[WHAT THE TASK REQUIRES]: Copy exactly the lines of the records below, and only those lines, beginning with the line that contains "Research (288, 12)" and ending with the line that contains "Insurance (434, 804)".

[SOURCE DATA]:
++++++

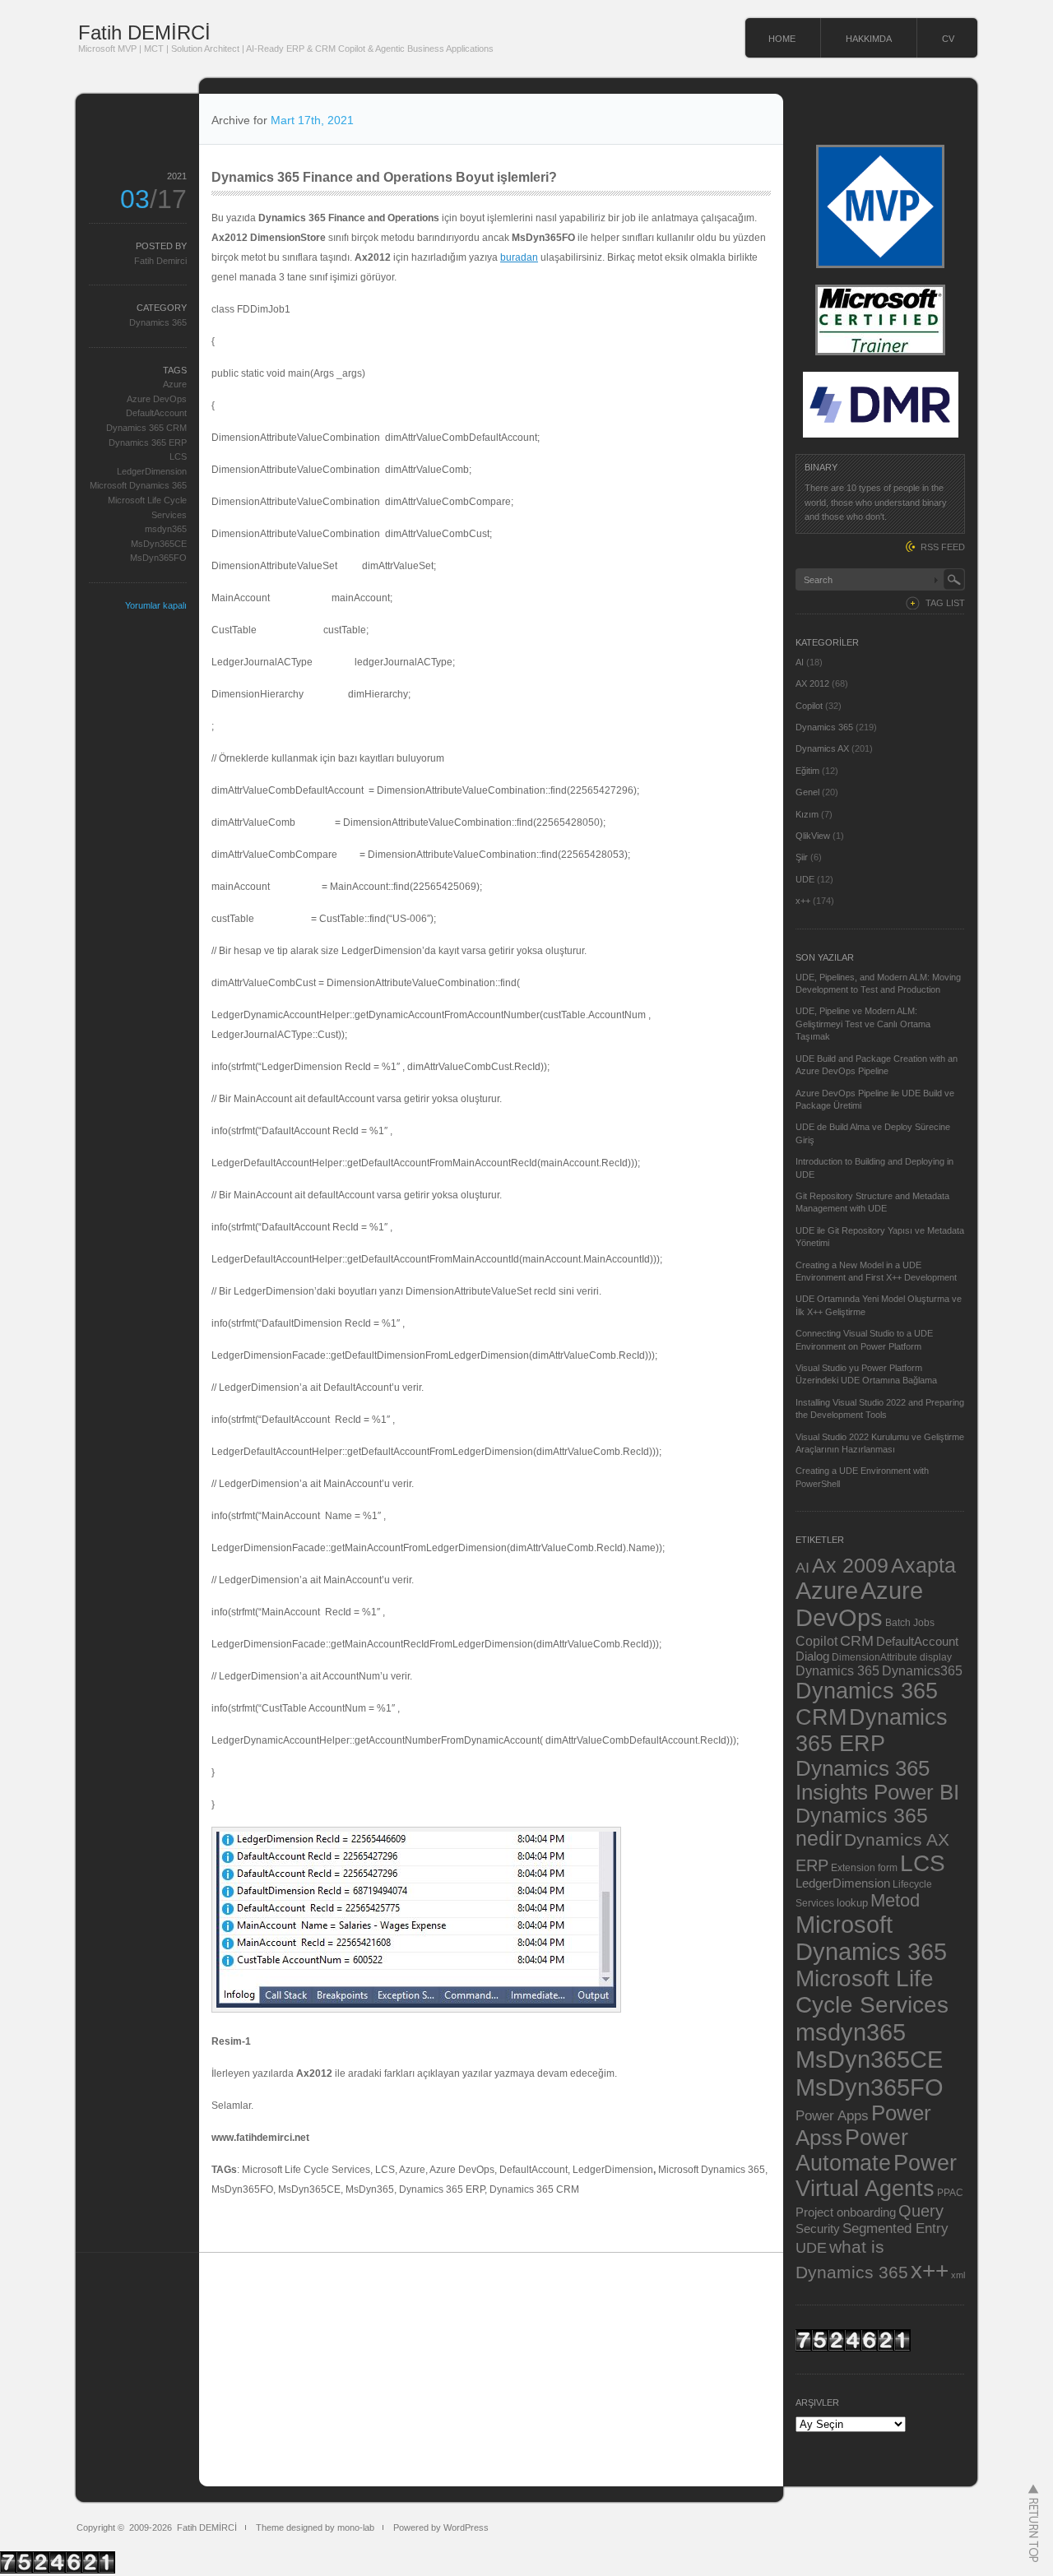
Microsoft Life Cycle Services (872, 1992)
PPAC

++++++

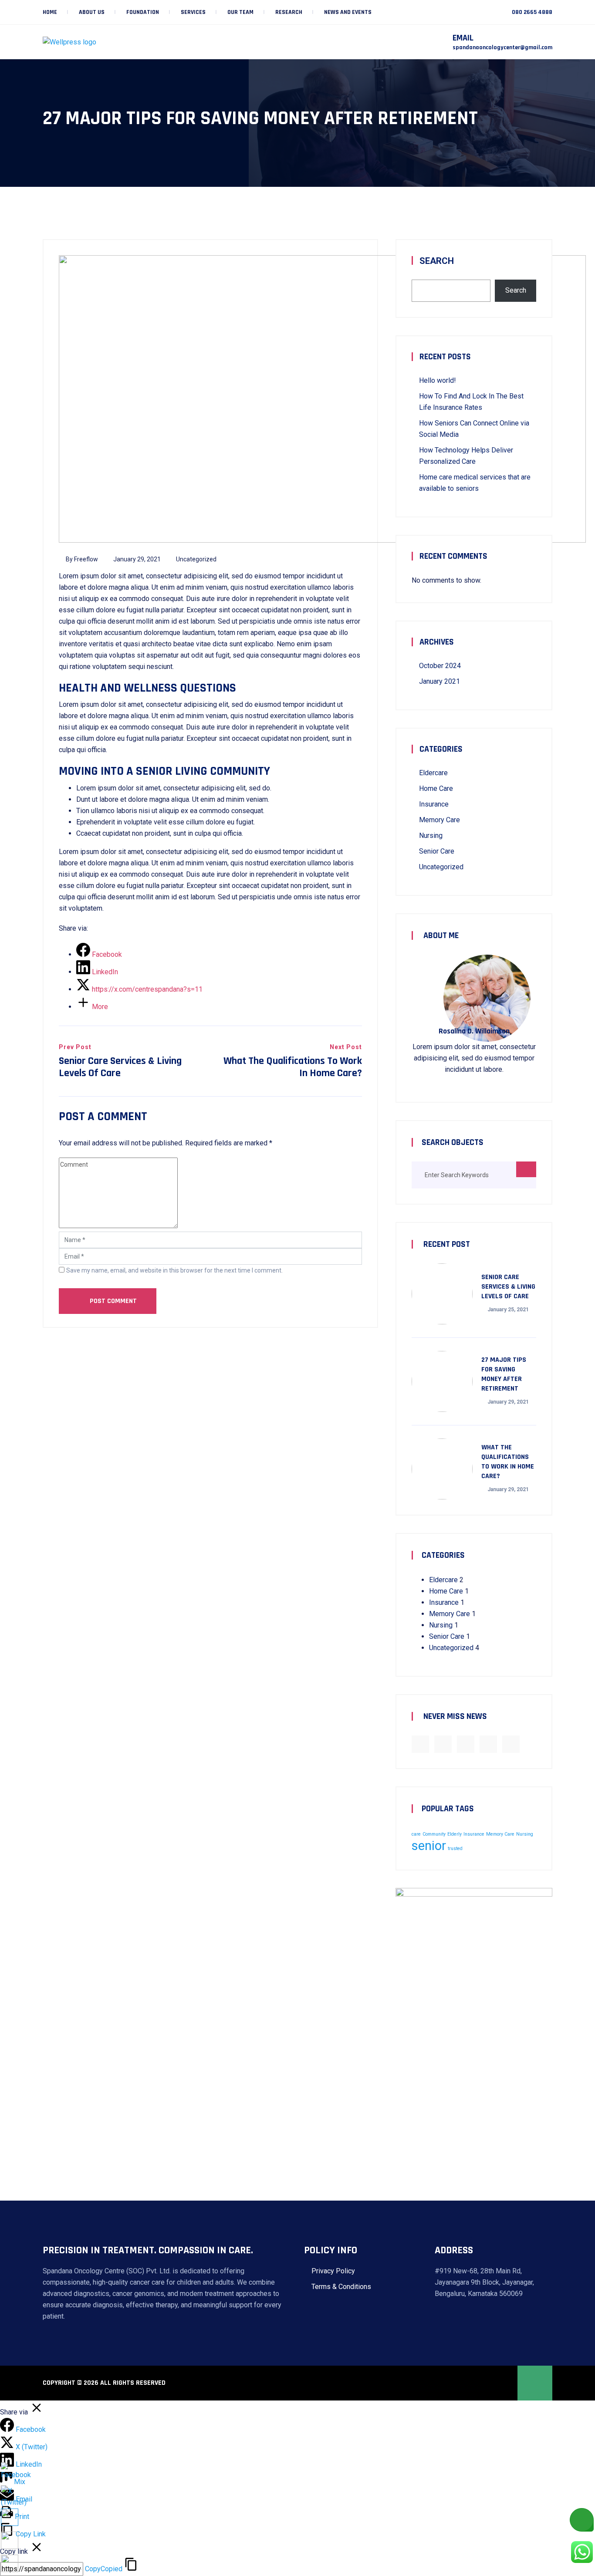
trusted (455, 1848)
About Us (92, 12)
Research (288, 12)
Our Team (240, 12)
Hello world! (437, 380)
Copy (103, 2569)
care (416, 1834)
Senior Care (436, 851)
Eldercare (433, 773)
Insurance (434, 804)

++++++

[SOLUTION FOR THIS PROBLEM]:
Research (288, 12)
Our Team (240, 12)
Hello world! (437, 380)
Copy (103, 2569)
care (416, 1834)
Senior Care (436, 851)
Eldercare (433, 773)
Insurance (434, 804)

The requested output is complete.